Poor farmers: the key to growth in the third world
Are we in the West doing what we can, in tune with hard times and budget austerity, to hasten the third world's quiet agricultural revolution? Farming matters because it is the main element in any lasting solution to the world's economic crisis. Bigger wheat, rice, and corn harvests on the tiny plots of some 2 billion people just may be the only way to reduce the growing pile of poor nations' IOUs.
Maybe so.
Steady progress depends upon (a) the prospect ahead for new agricultural technology and (b) whether enough governments become economically efficient enough to put that technology into productive effect. Both depend more on brains than money, something the Reagan administration, with its eye peeled for funding bargains, has been quick to see.
Take agricultural research.
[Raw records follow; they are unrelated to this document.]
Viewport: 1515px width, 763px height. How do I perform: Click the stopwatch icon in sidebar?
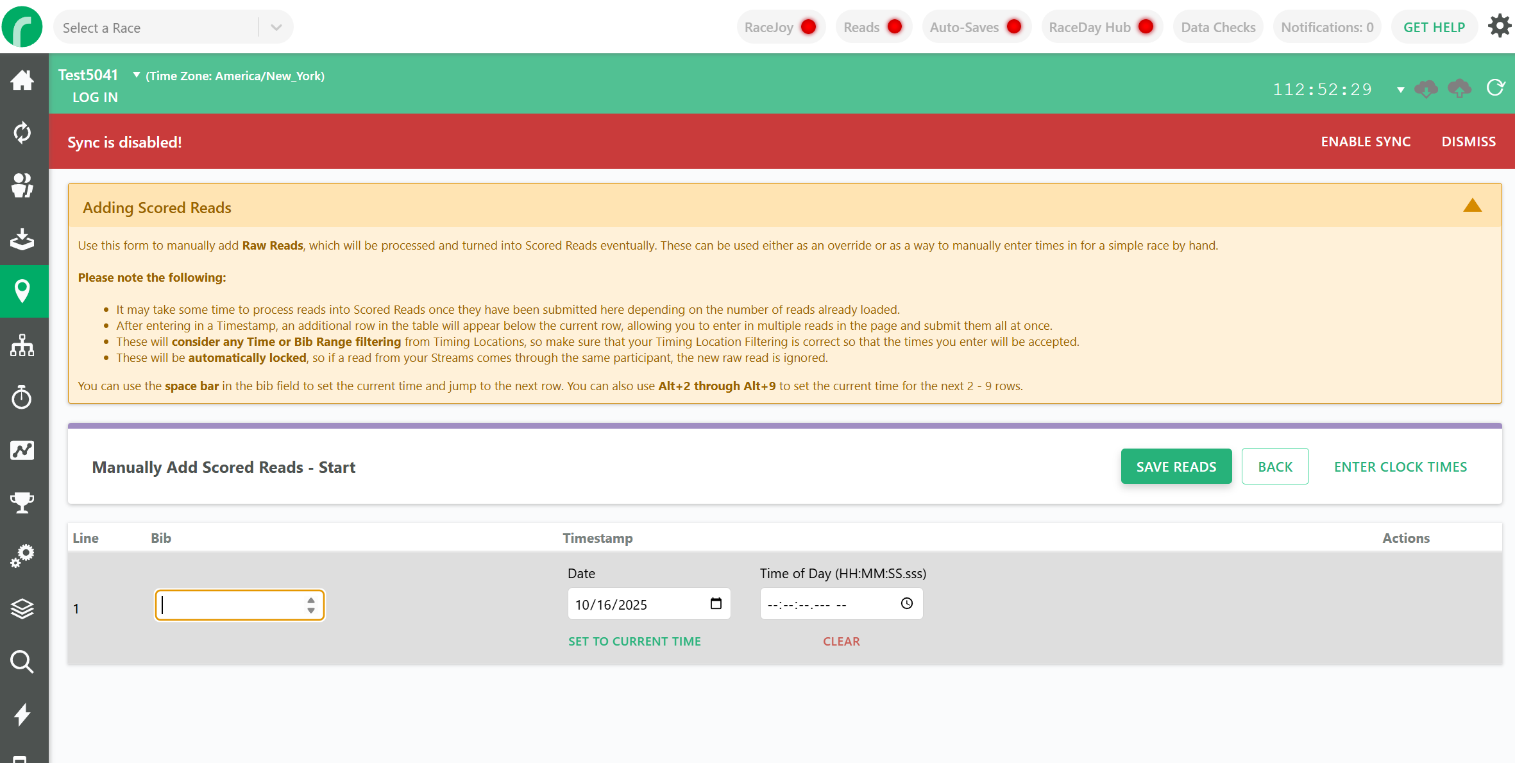coord(22,397)
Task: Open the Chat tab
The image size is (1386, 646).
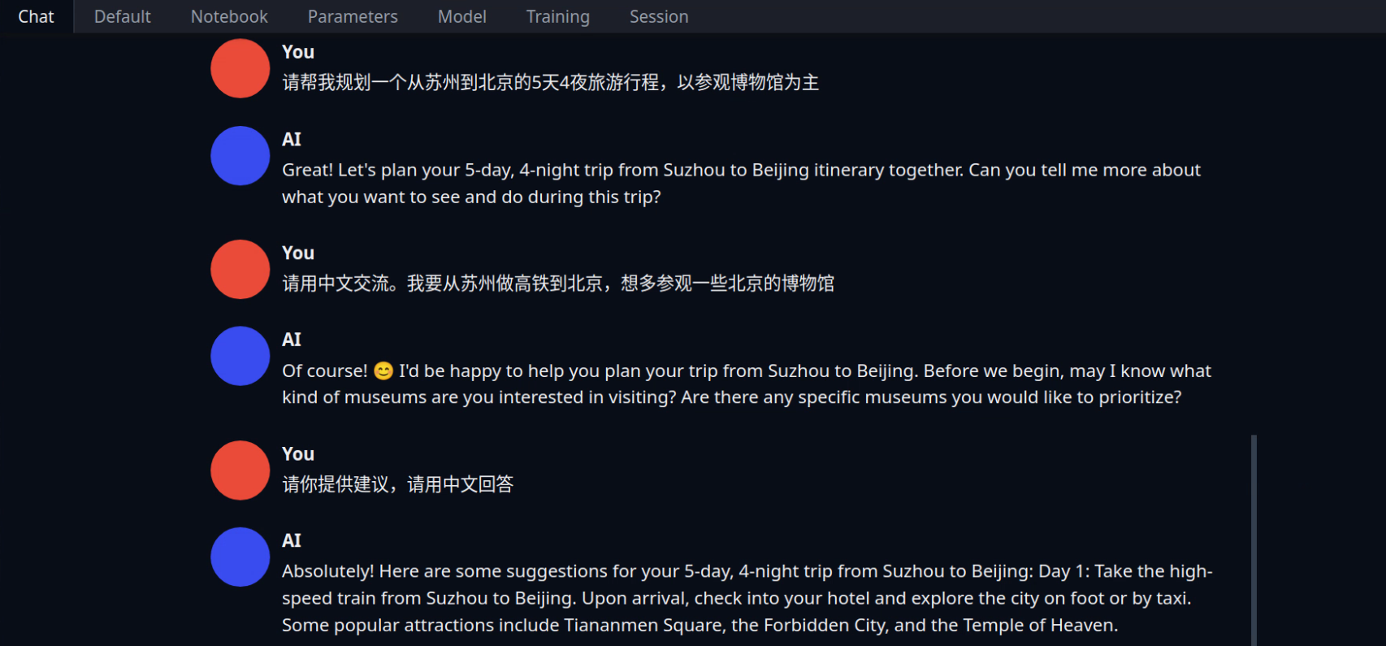Action: click(x=37, y=16)
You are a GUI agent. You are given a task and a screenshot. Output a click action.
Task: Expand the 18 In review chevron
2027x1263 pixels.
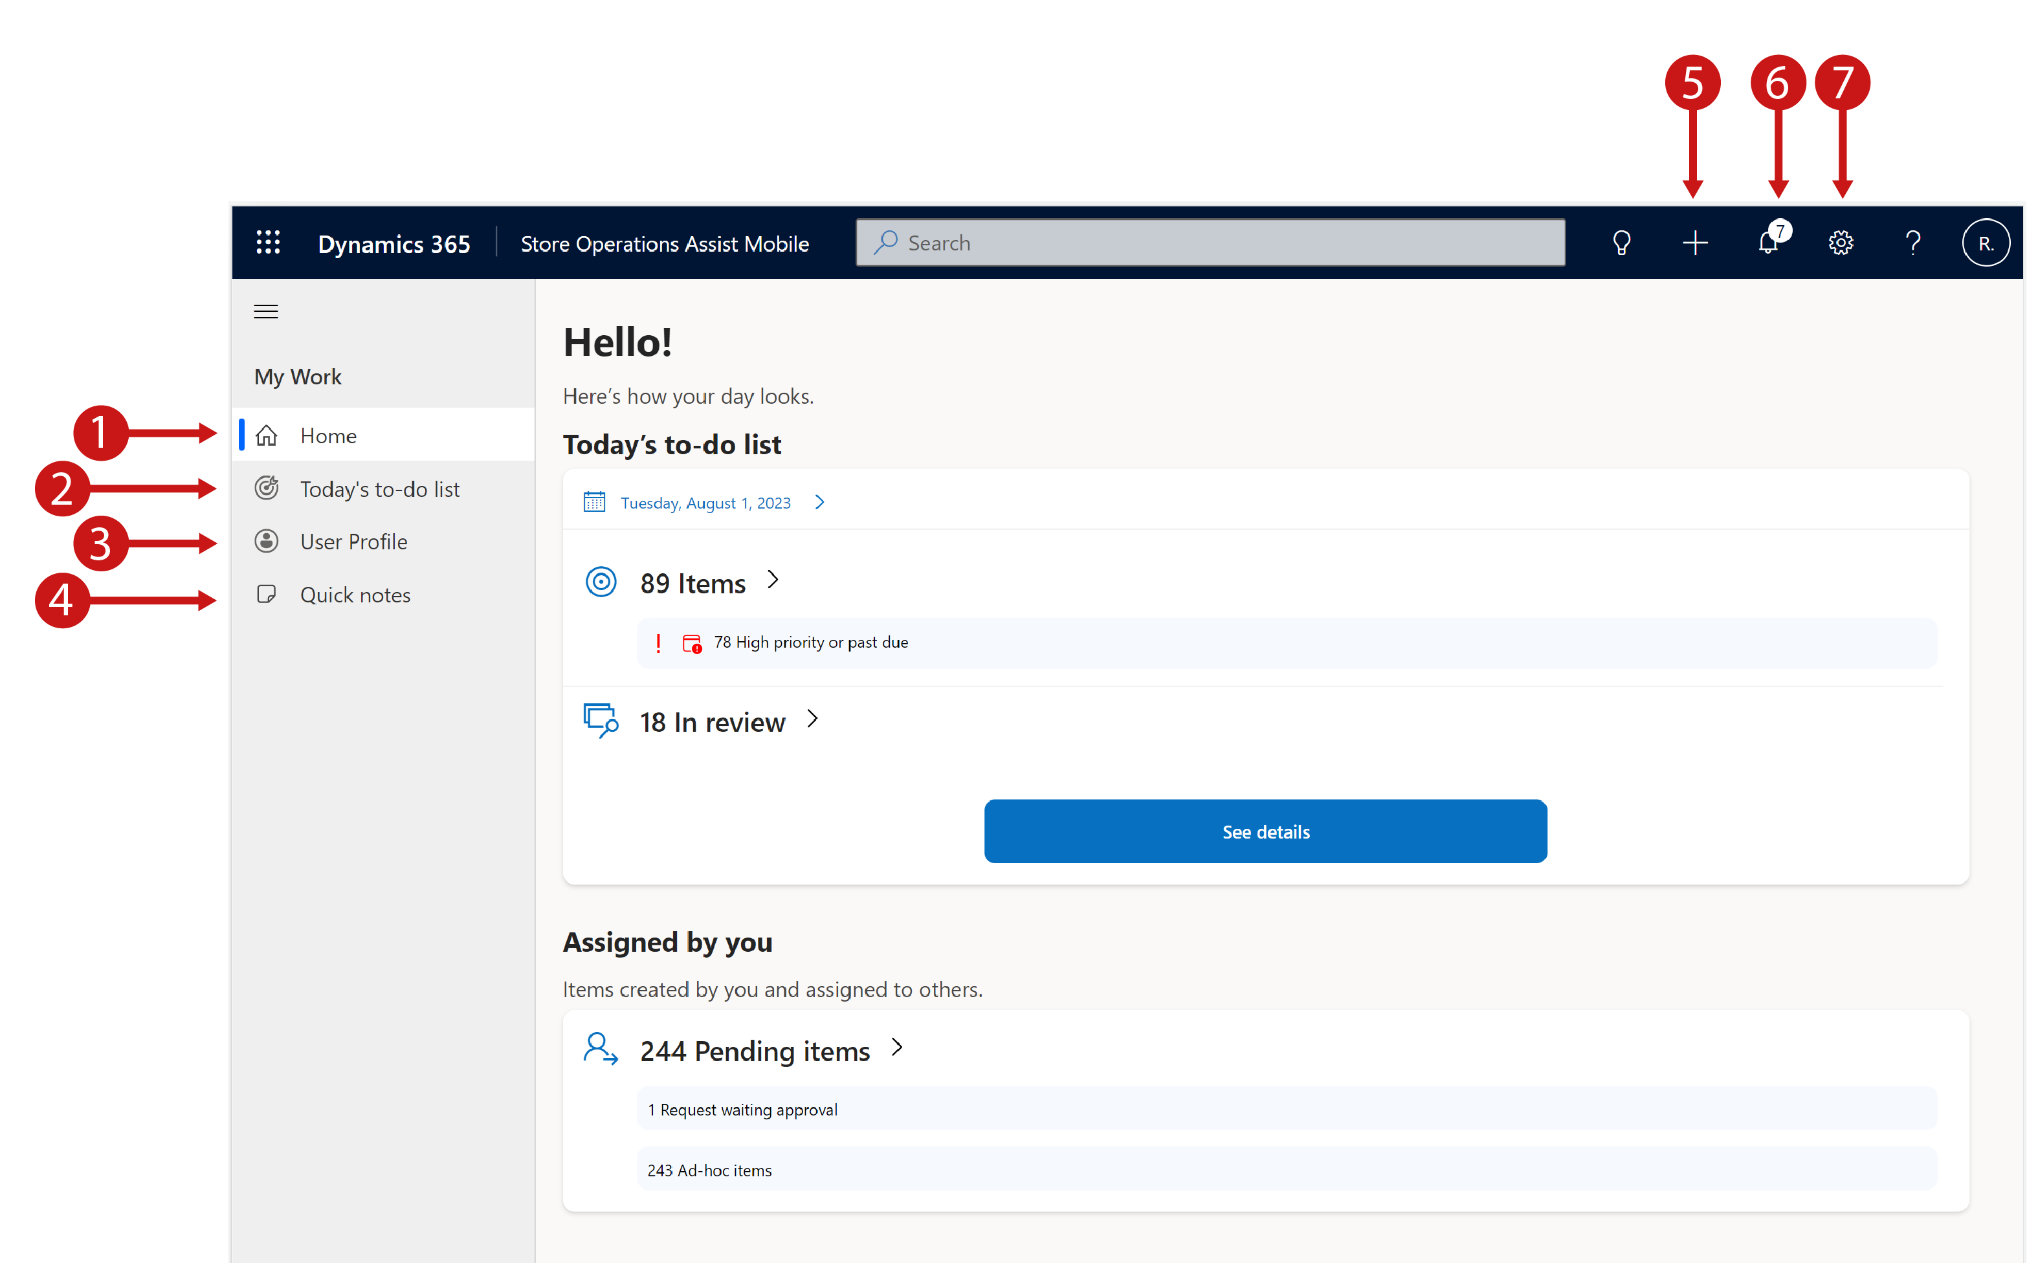pyautogui.click(x=810, y=719)
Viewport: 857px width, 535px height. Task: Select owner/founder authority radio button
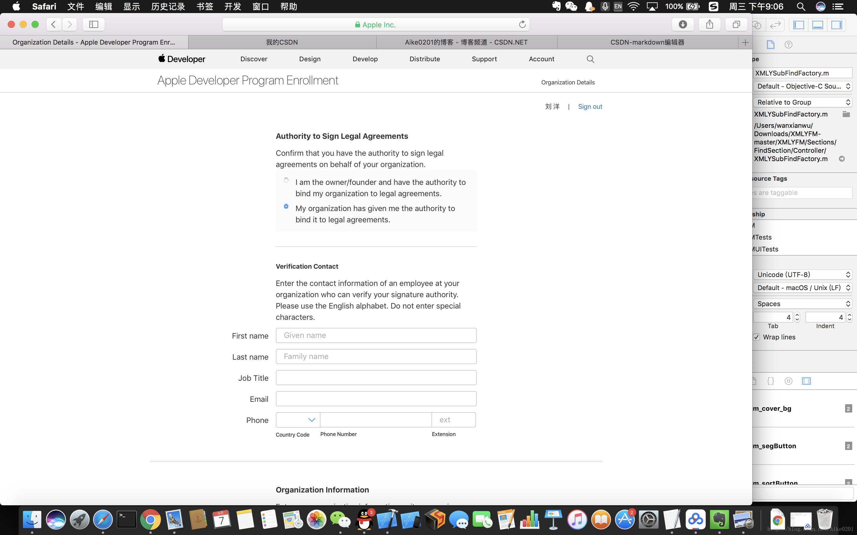pos(286,179)
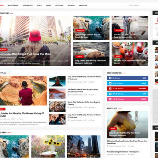The height and width of the screenshot is (158, 158).
Task: Open the sunflower image post thumbnail
Action: [48, 146]
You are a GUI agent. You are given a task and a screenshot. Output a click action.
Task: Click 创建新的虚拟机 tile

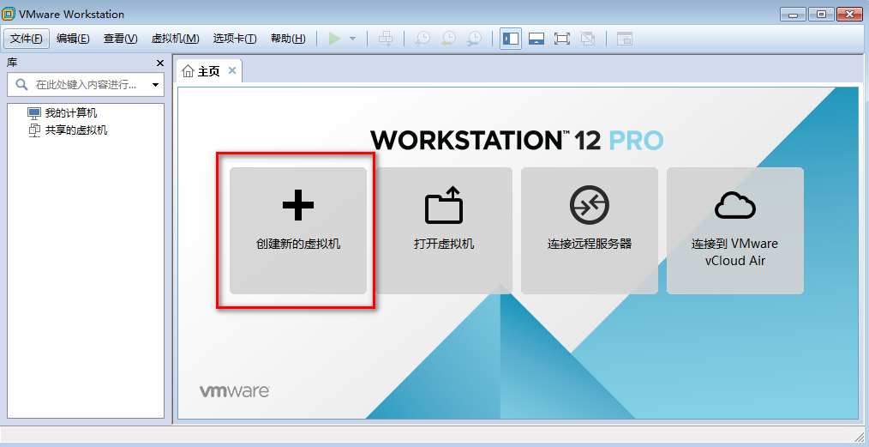(298, 231)
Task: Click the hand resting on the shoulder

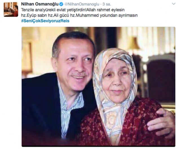Action: (x=162, y=123)
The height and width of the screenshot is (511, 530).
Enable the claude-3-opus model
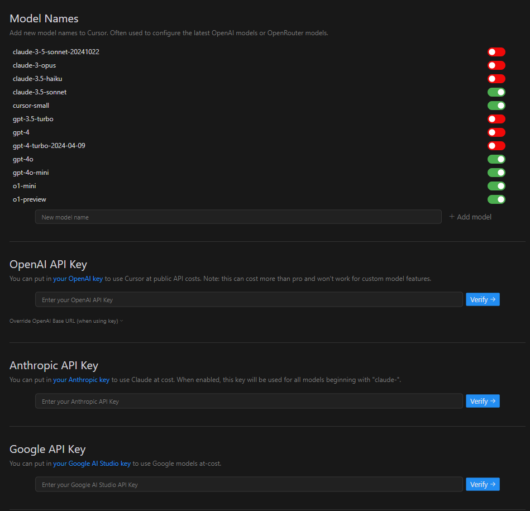click(496, 65)
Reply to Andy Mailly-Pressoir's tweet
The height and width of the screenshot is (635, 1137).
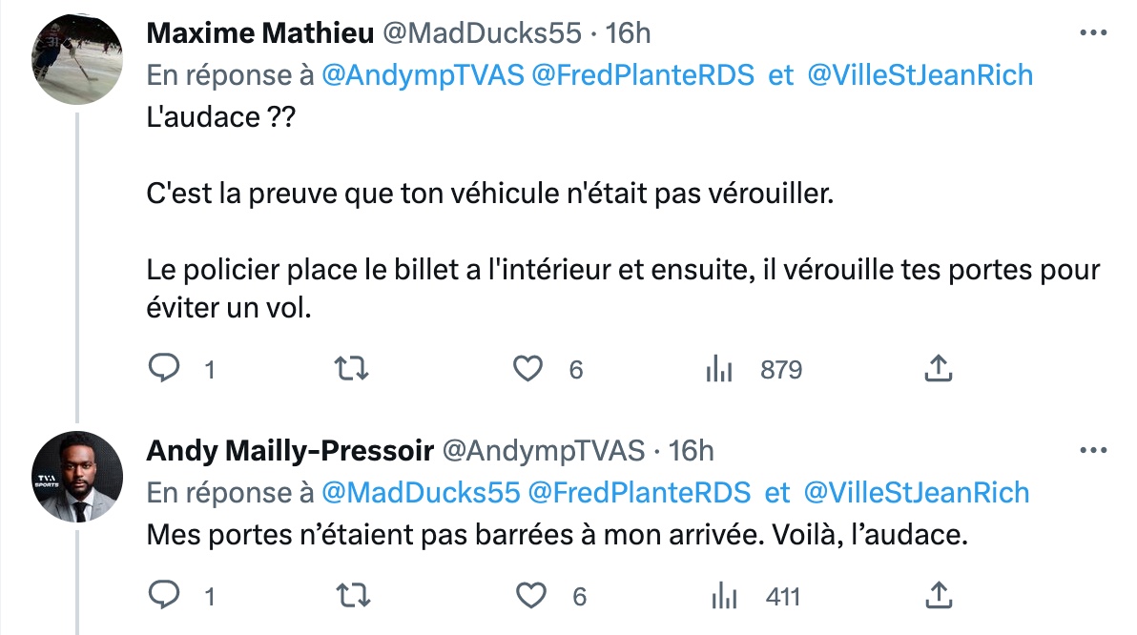(164, 595)

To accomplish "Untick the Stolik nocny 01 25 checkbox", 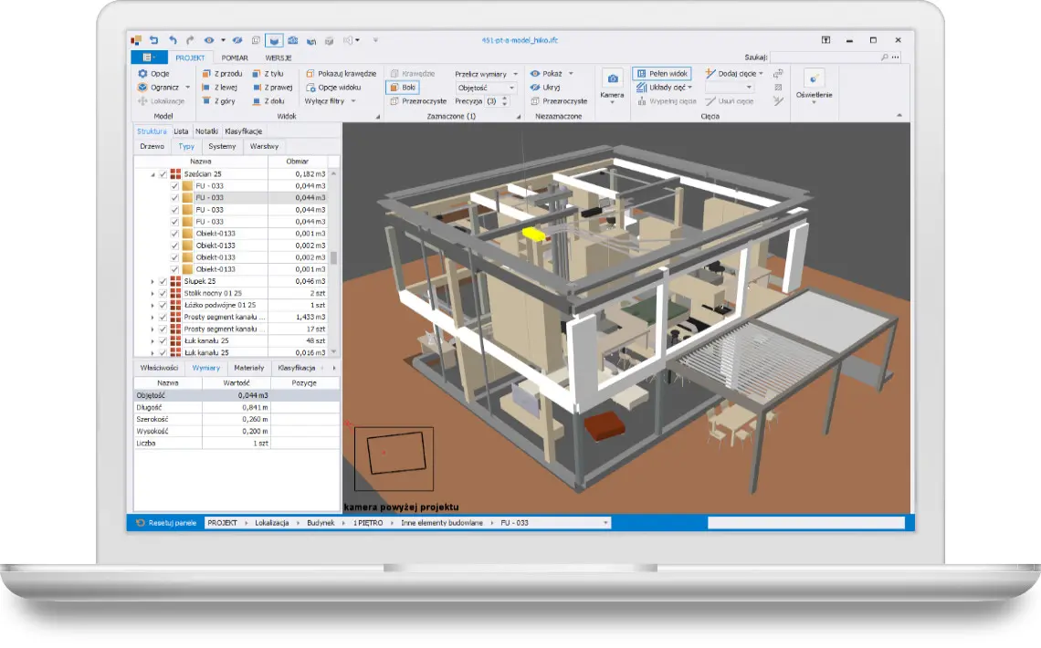I will pyautogui.click(x=163, y=294).
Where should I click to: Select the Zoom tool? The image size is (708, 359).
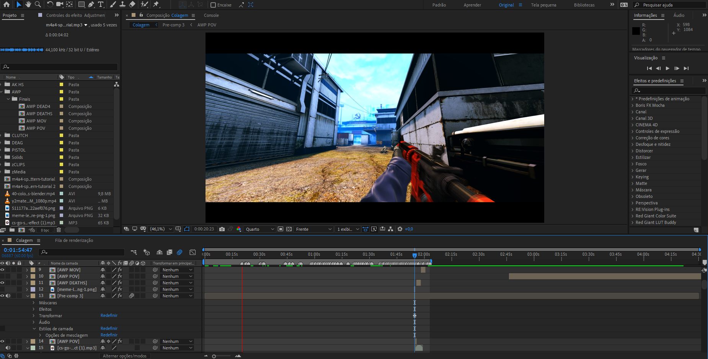pos(38,5)
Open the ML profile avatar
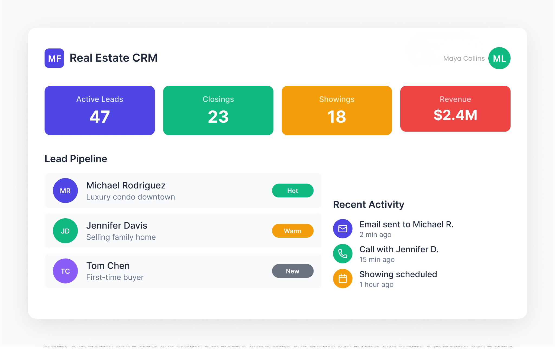The width and height of the screenshot is (555, 352). (x=499, y=58)
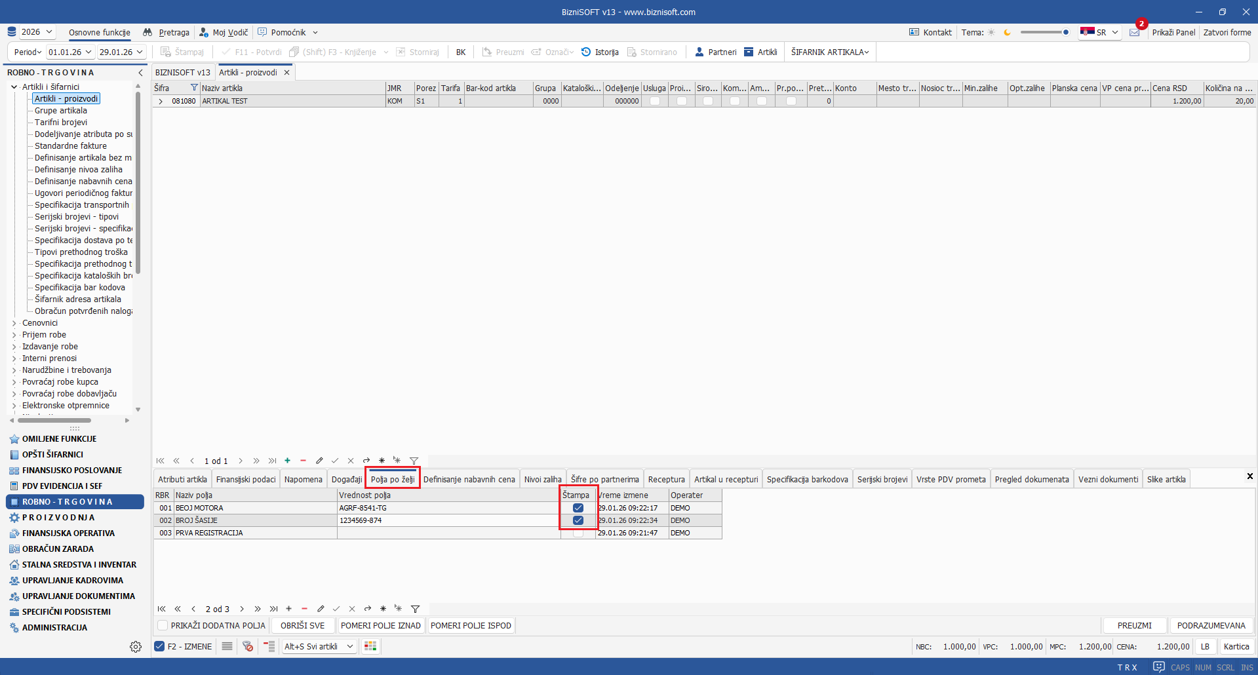Click the colored grid icon in bottom toolbar
Image resolution: width=1258 pixels, height=675 pixels.
click(370, 646)
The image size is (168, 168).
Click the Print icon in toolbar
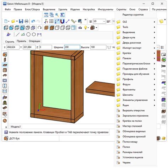pos(26,21)
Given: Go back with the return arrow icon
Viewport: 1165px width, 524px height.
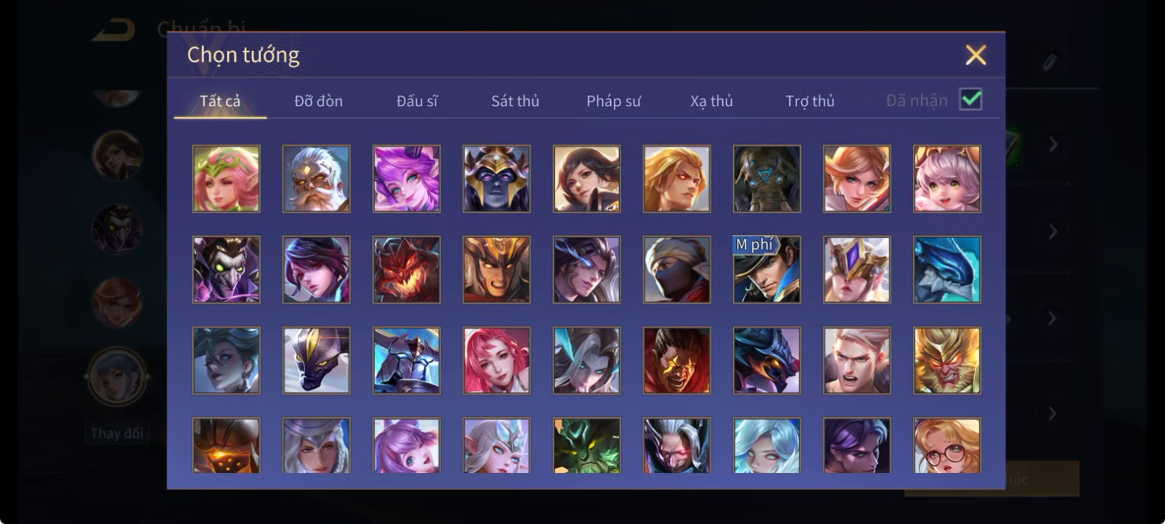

The $5.7 billion in American aid pumped into India since the 1950s did not triple India's wheat production to 33 million tons in 1967-79. Nor did $2.5 billion to Indonesia double its rice output to an amazing 22 million tons of milled rice last year.
The giant strides in Asia's cereal yields and production came because plant breeders, at relatively little cost, spent years and years patiently applying Mendel's 1865 law of genetic inheritance to agriculture, first in cold climates and, from the 1940s on, to tropical farming. It took exactly 100 years for Mendelian techniques to pay off, at last, in Asia's peasant villages.
A new global scientific network of 13 agricultural research centers, set up mostly during the 1970s, now exists to seize upon new scientific discoveries anywhere in the world and at once try to apply them as tropical farm technology. Scientists from every nation on earth pool knowledge and genetic material on every crop grown today.
Important as it is, the whole setup is incredibly cheap to run: the overall budget for all 13 centers was $20 million in 1972, $150 million last year. As scientific knowledge grows, so should in their modest fashion, the centers researching techniques to apply it to grow more food.
The United States pays 25 percent the World Bank 10 percent. Last November the Reagan administration, showing a readiness to invest when the payoff is this big, proposed increasing its share to expand the total budget to $176 million. Several European governments refused to increase their shares, which means the centers have to curtail some of their research just as the need and demand for it is growing.
If we seek world economic recovery, priority must be given to the transfer of the most sophisticated Western science. This all takes money not to be had from private sources at market terms. It requires government spending and, since we in the West have the science, some foreign aid.
But the other side of the equation, economic efficiency to apply the new farm technology once you have it, works better the more you let free market forces have full play. Successful agriculture and public ownership and management don't mix, whether in Russia, China, Vietnam, or some hippie commune in Oregon. Even government distribution of an input like fertilizer can get bogged down in inefficiency and corruption, as in Mexico and dozens of countries one could name. Agricultural advance depends too much on a free market, adequate incentives and the stimulus of gain and private ownership.
Institutions like the World Bank and Agency for International Development (AID), perhaps because they are staffed by well-paid bureaucrats and technicians , tend to display an antimarket bias. The Reagan administration's conservative Republican pro-market bias seems to give it a better grasp of markets, prices, and the distribution of inputs.
For example, AID's new Bureau of Private Enterprise, a $30 million pilot project set up 18 months ago, is conducting some interesting experiments to provide a better investment climate, encourage agricultural firms and private banks, and create financing mechanisms so that a small amount of AID money can bring in local and foreign private investment.
Perhaps AID's most successful experiment in demonstrating the virtues of the free market has been in Bangladesh. Here the government was helped to replace its old, corrupt and inefficient public fertilizer distribution system with a new nationwide grid of private wholesalers and retailers. It took just a little AID seed money to get things going. The new system has been a big success, supplying farmers at lower cost. A whole new class of entrepreneurs has emerged and the government of Bangladesh is looking for new ways to collaborate with them.
At bottom, the third world doesn't need money so much as scientific, managerial, organizational, and technical skill to speed the spread of things like higher-yielding crops, rural electrification, small-scale agri-industry, and other enterprises that will get economic growth in stride.